REQUIREMENT
Retype the records exactly, with nothing added or dropped.

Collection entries
##########
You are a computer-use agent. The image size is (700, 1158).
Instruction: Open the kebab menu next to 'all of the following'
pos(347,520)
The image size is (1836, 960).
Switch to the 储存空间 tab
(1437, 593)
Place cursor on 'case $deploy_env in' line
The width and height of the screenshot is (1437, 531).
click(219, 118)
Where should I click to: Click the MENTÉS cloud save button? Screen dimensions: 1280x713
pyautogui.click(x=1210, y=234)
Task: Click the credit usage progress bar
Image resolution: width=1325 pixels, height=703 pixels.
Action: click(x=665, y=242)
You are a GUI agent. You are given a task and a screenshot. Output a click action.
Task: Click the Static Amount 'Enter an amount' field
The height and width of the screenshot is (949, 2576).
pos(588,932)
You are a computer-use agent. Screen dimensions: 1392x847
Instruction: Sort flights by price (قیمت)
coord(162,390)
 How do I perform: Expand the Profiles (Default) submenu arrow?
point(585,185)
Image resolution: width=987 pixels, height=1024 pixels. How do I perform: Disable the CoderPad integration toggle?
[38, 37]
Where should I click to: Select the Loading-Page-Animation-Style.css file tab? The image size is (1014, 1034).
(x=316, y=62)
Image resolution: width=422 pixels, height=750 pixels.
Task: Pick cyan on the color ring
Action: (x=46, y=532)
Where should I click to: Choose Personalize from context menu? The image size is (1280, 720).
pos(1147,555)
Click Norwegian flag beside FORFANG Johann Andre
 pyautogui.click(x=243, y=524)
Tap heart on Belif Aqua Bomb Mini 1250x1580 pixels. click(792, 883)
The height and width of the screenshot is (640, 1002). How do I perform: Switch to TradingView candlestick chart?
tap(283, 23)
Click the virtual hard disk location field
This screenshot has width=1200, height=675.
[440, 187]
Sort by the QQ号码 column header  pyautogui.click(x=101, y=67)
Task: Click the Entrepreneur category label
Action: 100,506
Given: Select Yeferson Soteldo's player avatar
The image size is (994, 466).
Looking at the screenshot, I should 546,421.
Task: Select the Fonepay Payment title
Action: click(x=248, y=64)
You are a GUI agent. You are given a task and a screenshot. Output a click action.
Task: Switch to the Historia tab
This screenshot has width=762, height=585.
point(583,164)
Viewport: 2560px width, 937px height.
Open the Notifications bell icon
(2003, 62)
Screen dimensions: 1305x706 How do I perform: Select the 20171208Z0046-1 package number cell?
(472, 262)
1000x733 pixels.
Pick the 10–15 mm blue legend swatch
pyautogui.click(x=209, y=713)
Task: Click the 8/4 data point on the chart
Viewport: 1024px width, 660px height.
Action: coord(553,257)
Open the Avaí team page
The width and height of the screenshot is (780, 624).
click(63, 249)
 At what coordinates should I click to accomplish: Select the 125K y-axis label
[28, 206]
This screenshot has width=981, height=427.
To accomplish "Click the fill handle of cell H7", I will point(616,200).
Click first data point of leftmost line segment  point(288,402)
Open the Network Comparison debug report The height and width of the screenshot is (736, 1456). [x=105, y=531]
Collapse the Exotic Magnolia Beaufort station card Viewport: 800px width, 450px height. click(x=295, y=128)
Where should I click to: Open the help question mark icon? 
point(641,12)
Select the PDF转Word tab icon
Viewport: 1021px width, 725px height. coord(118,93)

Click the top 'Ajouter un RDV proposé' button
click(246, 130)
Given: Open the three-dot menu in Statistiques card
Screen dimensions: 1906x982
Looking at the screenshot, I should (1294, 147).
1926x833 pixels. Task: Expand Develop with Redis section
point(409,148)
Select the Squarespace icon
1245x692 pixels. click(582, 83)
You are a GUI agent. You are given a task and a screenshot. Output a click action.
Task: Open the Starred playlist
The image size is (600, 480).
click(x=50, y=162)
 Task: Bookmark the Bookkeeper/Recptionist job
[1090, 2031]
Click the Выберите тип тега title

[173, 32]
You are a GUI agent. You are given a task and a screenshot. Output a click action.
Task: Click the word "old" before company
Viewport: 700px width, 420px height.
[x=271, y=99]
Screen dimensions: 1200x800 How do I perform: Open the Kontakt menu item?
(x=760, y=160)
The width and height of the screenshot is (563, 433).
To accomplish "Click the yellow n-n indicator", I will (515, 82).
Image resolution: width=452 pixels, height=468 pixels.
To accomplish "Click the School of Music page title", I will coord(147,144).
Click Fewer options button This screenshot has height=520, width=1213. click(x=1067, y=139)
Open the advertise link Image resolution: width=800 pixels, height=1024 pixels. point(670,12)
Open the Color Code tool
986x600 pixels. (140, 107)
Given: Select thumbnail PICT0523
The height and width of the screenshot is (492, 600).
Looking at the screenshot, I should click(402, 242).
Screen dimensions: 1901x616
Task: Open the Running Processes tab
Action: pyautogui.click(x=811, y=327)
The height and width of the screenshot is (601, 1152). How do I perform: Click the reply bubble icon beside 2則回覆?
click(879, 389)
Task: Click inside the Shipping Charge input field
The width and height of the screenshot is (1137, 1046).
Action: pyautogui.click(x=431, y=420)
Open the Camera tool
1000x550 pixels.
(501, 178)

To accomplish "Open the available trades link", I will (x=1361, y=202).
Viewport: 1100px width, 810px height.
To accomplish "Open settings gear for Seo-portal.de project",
##########
ANSWER TO THIS EXERCISE
You are a computer-use agent. The image size is (700, 1158).
Instruction: Open the kebab menu next to 'all of the following'
pos(347,520)
The image size is (1836, 960).
Switch to the 储存空间 tab
(1437, 593)
Place cursor on 'case $deploy_env in' line
The width and height of the screenshot is (1437, 531).
click(219, 118)
Where should I click to: Click the MENTÉS cloud save button? Screen dimensions: 1280x713
pyautogui.click(x=1210, y=234)
Task: Click the credit usage progress bar
Image resolution: width=1325 pixels, height=703 pixels.
Action: click(x=665, y=242)
You are a GUI agent. You are given a task and a screenshot. Output a click action.
Task: Click the Static Amount 'Enter an amount' field
The height and width of the screenshot is (949, 2576).
pos(588,932)
You are a computer-use agent. Screen dimensions: 1392x847
Instruction: Sort flights by price (قیمت)
coord(162,390)
 How do I perform: Expand the Profiles (Default) submenu arrow?
point(585,185)
Image resolution: width=987 pixels, height=1024 pixels. How do I perform: Disable the CoderPad integration toggle?
[38, 37]
Where should I click to: Select the Loading-Page-Animation-Style.css file tab? The image size is (1014, 1034).
(x=316, y=62)
Image resolution: width=422 pixels, height=750 pixels.
Task: Pick cyan on the color ring
Action: (x=46, y=532)
Where should I click to: Choose Personalize from context menu? The image size is (1280, 720).
pos(1147,555)
Click Norwegian flag beside FORFANG Johann Andre
 pyautogui.click(x=243, y=524)
Tap heart on Belif Aqua Bomb Mini 1250x1580 pixels. click(792, 883)
The height and width of the screenshot is (640, 1002). How do I perform: Switch to TradingView candlestick chart?
tap(283, 23)
Click the virtual hard disk location field
This screenshot has width=1200, height=675.
[440, 187]
Sort by the QQ号码 column header  pyautogui.click(x=101, y=67)
Task: Click the Entrepreneur category label
Action: 100,506
Given: Select Yeferson Soteldo's player avatar
The image size is (994, 466).
Looking at the screenshot, I should 546,421.
Task: Select the Fonepay Payment title
Action: click(x=248, y=64)
You are a GUI agent. You are given a task and a screenshot. Output a click action.
Task: Switch to the Historia tab
This screenshot has width=762, height=585.
point(583,164)
Viewport: 2560px width, 937px height.
Open the Notifications bell icon
(2003, 62)
Screen dimensions: 1305x706 How do I perform: Select the 20171208Z0046-1 package number cell?
(472, 262)
1000x733 pixels.
Pick the 10–15 mm blue legend swatch
pyautogui.click(x=209, y=713)
Task: Click the 8/4 data point on the chart
Viewport: 1024px width, 660px height.
Action: coord(553,257)
Open the Avaí team page
The width and height of the screenshot is (780, 624).
click(63, 249)
 At what coordinates should I click to accomplish: Select the 125K y-axis label
[28, 206]
This screenshot has width=981, height=427.
To accomplish "Click the fill handle of cell H7", I will point(616,200).
Click first data point of leftmost line segment  point(288,402)
Open the Network Comparison debug report The height and width of the screenshot is (736, 1456). [x=105, y=531]
Collapse the Exotic Magnolia Beaufort station card Viewport: 800px width, 450px height. click(x=295, y=128)
Where should I click to: Open the help question mark icon? 
point(641,12)
Select the PDF转Word tab icon
Viewport: 1021px width, 725px height. coord(118,93)

Click the top 'Ajouter un RDV proposé' button
click(246, 130)
Given: Open the three-dot menu in Statistiques card
Screen dimensions: 1906x982
Looking at the screenshot, I should (1294, 147).
1926x833 pixels. Task: Expand Develop with Redis section
point(409,148)
Select the Squarespace icon
1245x692 pixels. click(582, 83)
You are a GUI agent. You are given a task and a screenshot. Output a click action.
Task: Open the Starred playlist
The image size is (600, 480).
click(x=50, y=162)
 Task: Bookmark the Bookkeeper/Recptionist job
[1090, 2031]
Click the Выберите тип тега title

[173, 32]
You are a GUI agent. You are given a task and a screenshot. Output a click action.
Task: Click the word "old" before company
Viewport: 700px width, 420px height.
[x=271, y=99]
Screen dimensions: 1200x800 How do I perform: Open the Kontakt menu item?
(x=760, y=160)
The width and height of the screenshot is (563, 433).
To accomplish "Click the yellow n-n indicator", I will (515, 82).
Image resolution: width=452 pixels, height=468 pixels.
To accomplish "Click the School of Music page title", I will coord(147,144).
Click Fewer options button This screenshot has height=520, width=1213. click(x=1067, y=139)
Open the advertise link Image resolution: width=800 pixels, height=1024 pixels. point(670,12)
Open the Color Code tool
986x600 pixels. (140, 107)
Given: Select thumbnail PICT0523
The height and width of the screenshot is (492, 600).
Looking at the screenshot, I should click(402, 242).
Screen dimensions: 1901x616
Task: Open the Running Processes tab
Action: pyautogui.click(x=811, y=327)
The height and width of the screenshot is (601, 1152). How do I perform: Click the reply bubble icon beside 2則回覆?
click(879, 389)
Task: Click inside the Shipping Charge input field
The width and height of the screenshot is (1137, 1046).
Action: pyautogui.click(x=431, y=420)
Open the Camera tool
1000x550 pixels.
(501, 178)

To accomplish "Open the available trades link", I will (x=1361, y=202).
Viewport: 1100px width, 810px height.
To accomplish "Open settings gear for Seo-portal.de project",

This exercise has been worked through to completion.